Questions on the material:
**1.** From the colloidal silver page, return the text from "Biophysica generated Colloidal" to "actually be harmful." with every word and mark unchanged.
**2.** Translate this sentence from the colloidal silver page into Spanish: "We recently sent a sample of our colloidal silver to a professional independent lab for size analysis (TEM)."

Passage:
Before You Buy a Colloidal Silver Generator

Below you will find the two main reasons to purchase a Biophysica built Colloidal Silver Generator.

Please read through the reports below to introduce yourself to the two defining features of Biophyca technology, size and current. When done please proceed to visit the rest of the site for an introduction and in-depth look at Colloidal Silver, its production and its benefits.

Biophysica built generators are the most versatile in the business they are capable of producing a dozen other colloidal minerals and metals such as Colloidal Gold, Colloidal Magnesium and many more. Thanks for visiting.

In the Lab

Electron Microscope Lab-Test Nanoparticle Size Confirmation.

Biophysica generated Colloidal Silver particle size is once again Laboratory confirmed to be the smallest in the business. In Colloidal Silver science smaller particle size is better, particles larger in size than 20nm  have much lower efficacy and may actually be harmful.

Colloidal Silver generated using small surface area as in wire or rods contains particles larger than 20 NM this is why we use large surface area electrodes. 

We recently sent a sample of our colloidal silver to a professional independent lab for size analysis (TEM).
The TEM report confirms that our nanoparticle size ranges from mono-atomic up to 10 nm.
Medical literature confirms that molecules larger than 20 nm cannot pass through the barriers that protect most organs especially the brain.
Here is the report with the Electron Microscope captured images.


Lab-test Zeta Potential Confirmation

7 samples from different sources were submitted for testing, including one from Sovereign Silver.
The fifth sample “Colloidal Silver 15” , coloured red, was from Biophysica and showed that our Zeta Potential had a mean of -61.8 mv with many particles having a ZP of –130 mv. Thus we surpassed all others in quality by a wide margin.

It is becoming apparent that even the most up-to-date analytic laboratories and equipment manufacturers are using equipment that is sufficiently obsolete as to be unable to reliably detect or measure nanoparticles less than 100 nanometers. This challenge becomes even more difficult when the colloidal samples we send are too dilute, less than 50 parts per million (mg/litre), and we want information down to 1 nm in size. Because the sample concentration is too low, there may not be enough light scattered to make a measurement.

Tunable Resistive Pulse Sensing (TRPS) measures nanoparticles suspended in electrolytes on a particle-by-particle basis as they pass through a nanopore. According to IZON, the manufacturer, this is a huge step forward as the more commonly used light scattering techniques only provide bulk estimates with low accuracy and very low precision. TRPS has the unique ability to accurately measure the zeta potential of individual nanoparticles. This is incredibly important when working with samples that are polydisperse in size or charge

The precision, resolution, and accuracy of size measurement in TRPS is unmatched by any other nanoparticle analysis technique. The transient current pulse caused by a particle traversing the pore is directly proportional to particle volume, enabling a highly precise and repeatable measurement of size to be achieved; in ideal conditions TRPS offers sub nm resolution of diameter. Every particle measured is compared to a set of NIST traceable calibration particles of known size, which ensures accuracy and repeatability. This calibration step enables the real size distribution of a particle set to be generated to a very high precision and accuracy. The measurement of particle concentration is also the best available, with data accuracy on a linear scale. By way of comparison, Dynamic Light Scattering (DLS) such as Malvern Zetasizer is unable to measure concentration at all, and NTA is only accurate on a log scale and is too coarse for most scientific purposes. Traditionally the nanomedicine field has relied on DLS measurement, sometimes backed up by TEM. DLS is now an inappropriate and obsolete technology especially for sizes smaller than 50 nm.

Source material:
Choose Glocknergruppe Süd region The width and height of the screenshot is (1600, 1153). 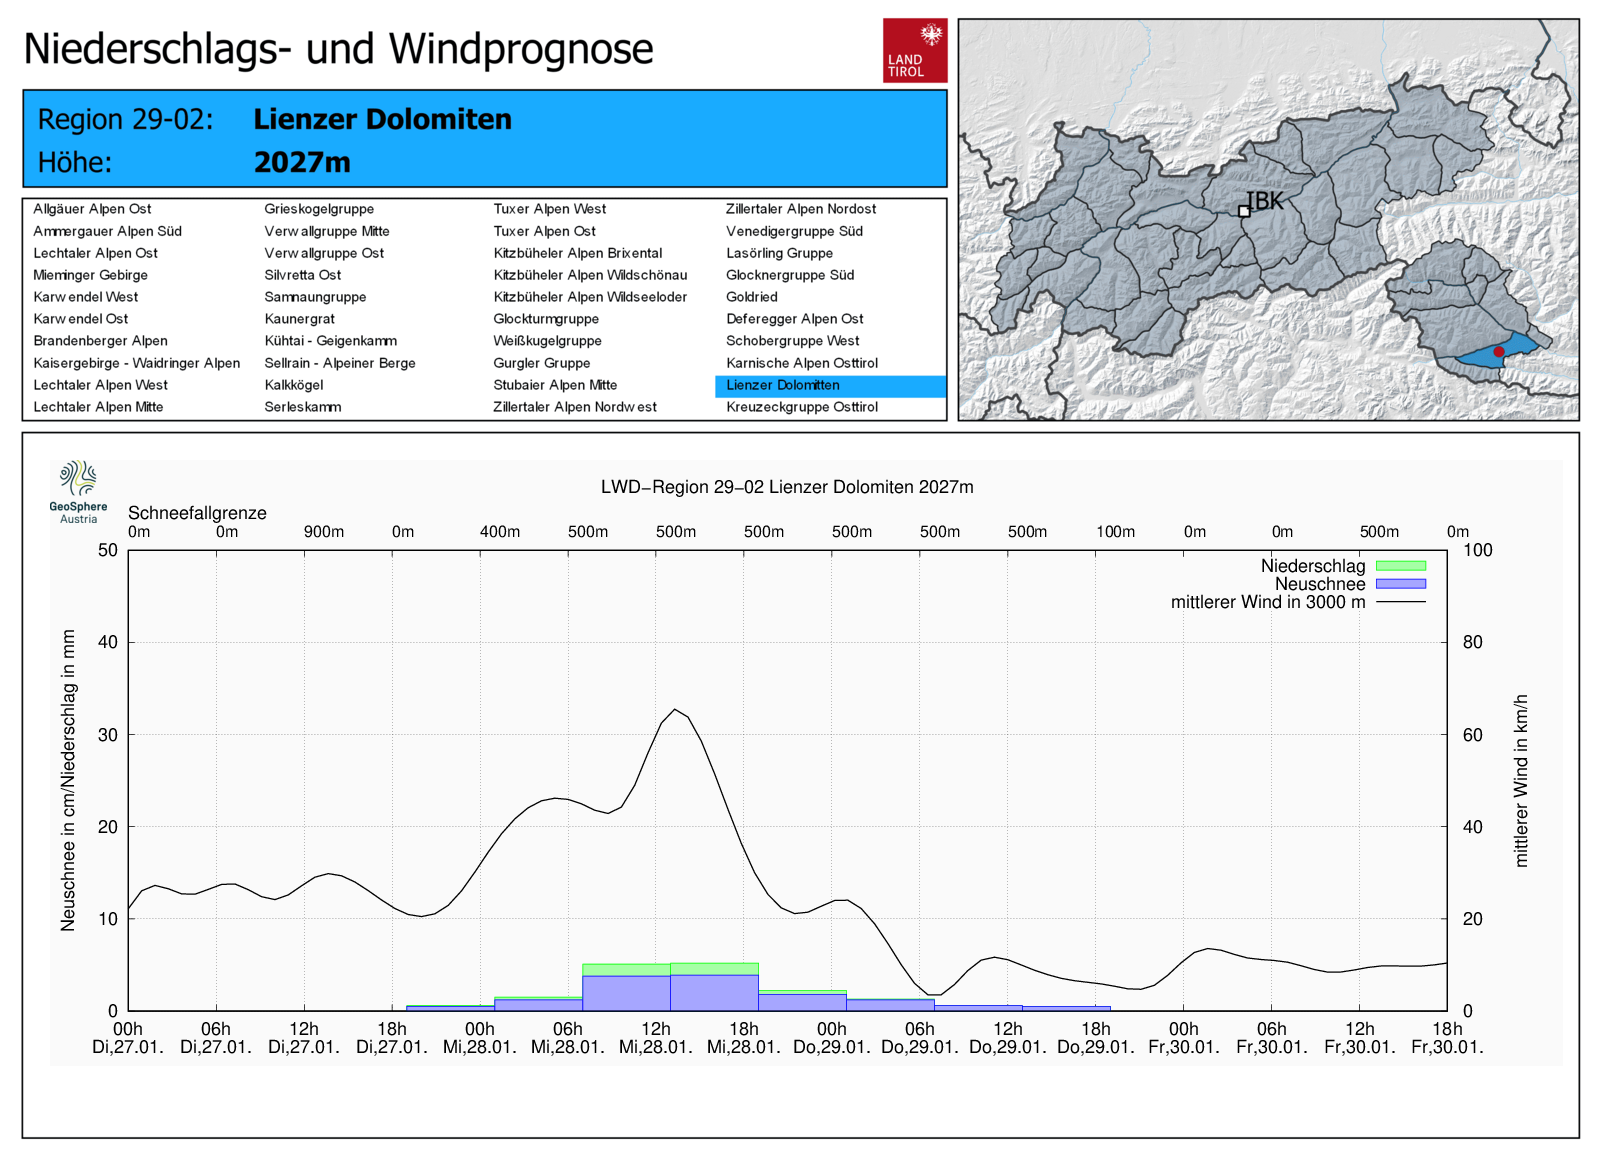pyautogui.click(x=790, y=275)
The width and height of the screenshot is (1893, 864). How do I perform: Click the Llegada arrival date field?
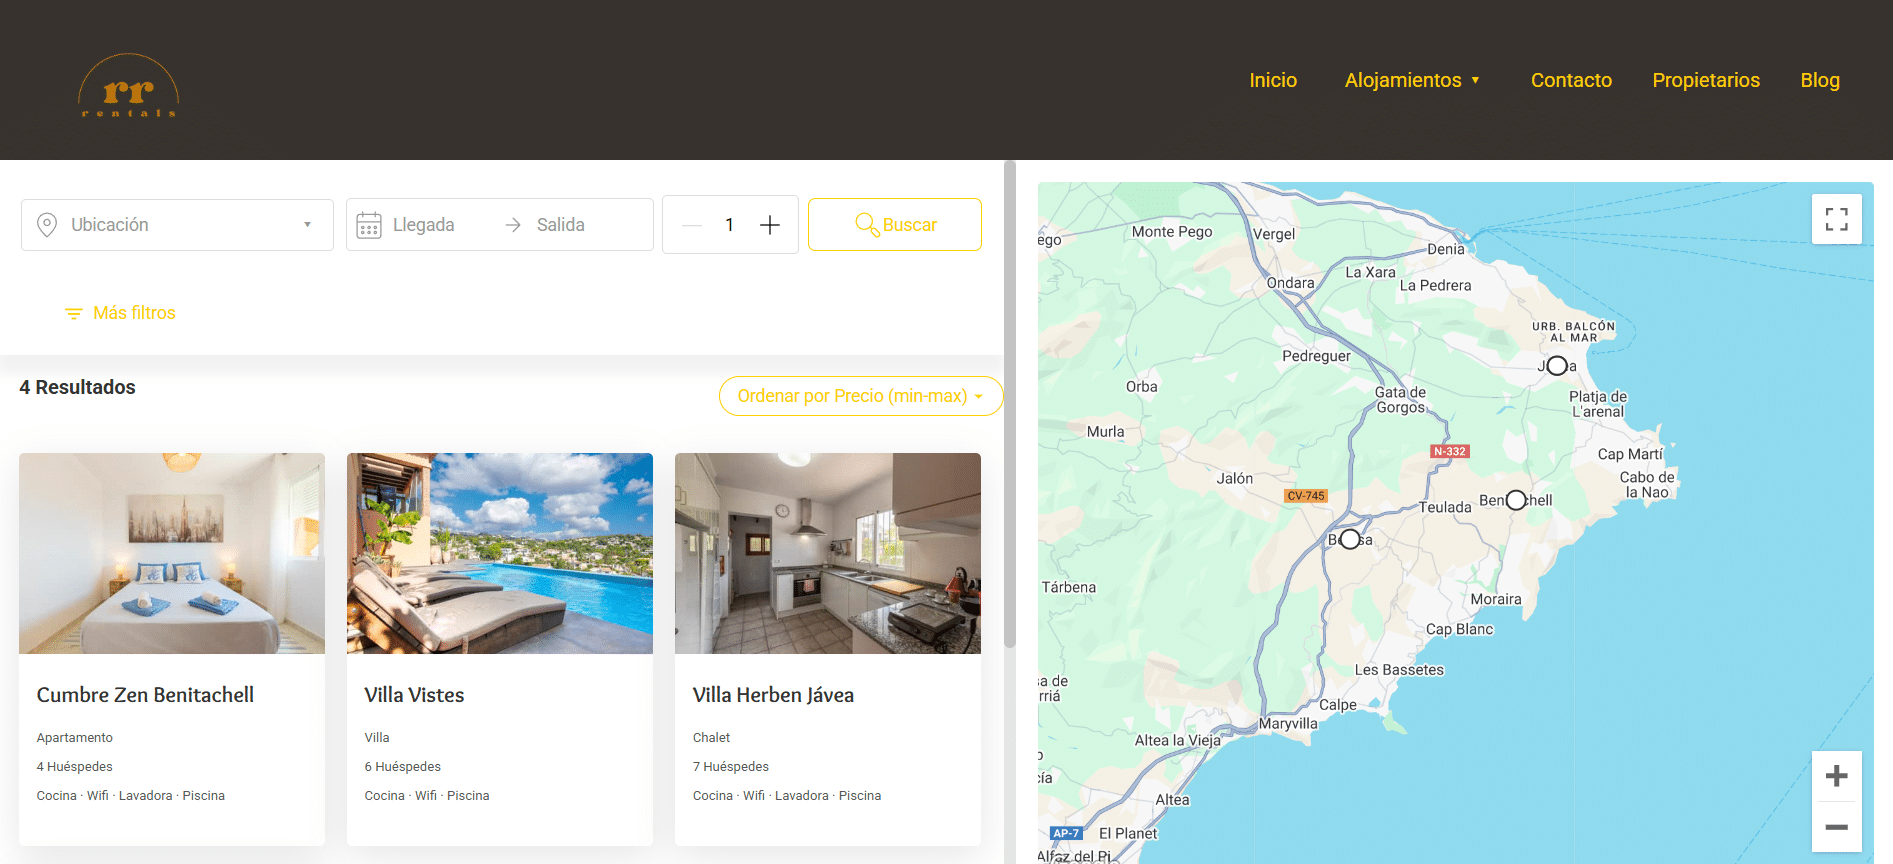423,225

Results of the exercise:
**1.**
Biophysica generated Colloidal Silver particle size is once again Laboratory confirmed to be the smallest in the business. In Colloidal Silver science smaller particle size is better, particles larger in size than 20nm  have much lower efficacy and may actually be harmful.

**2.** Recientemente enviamos una muestra de nuestra plata coloidal a un laboratorio profesional independiente para un análisis de tamaño (TEM).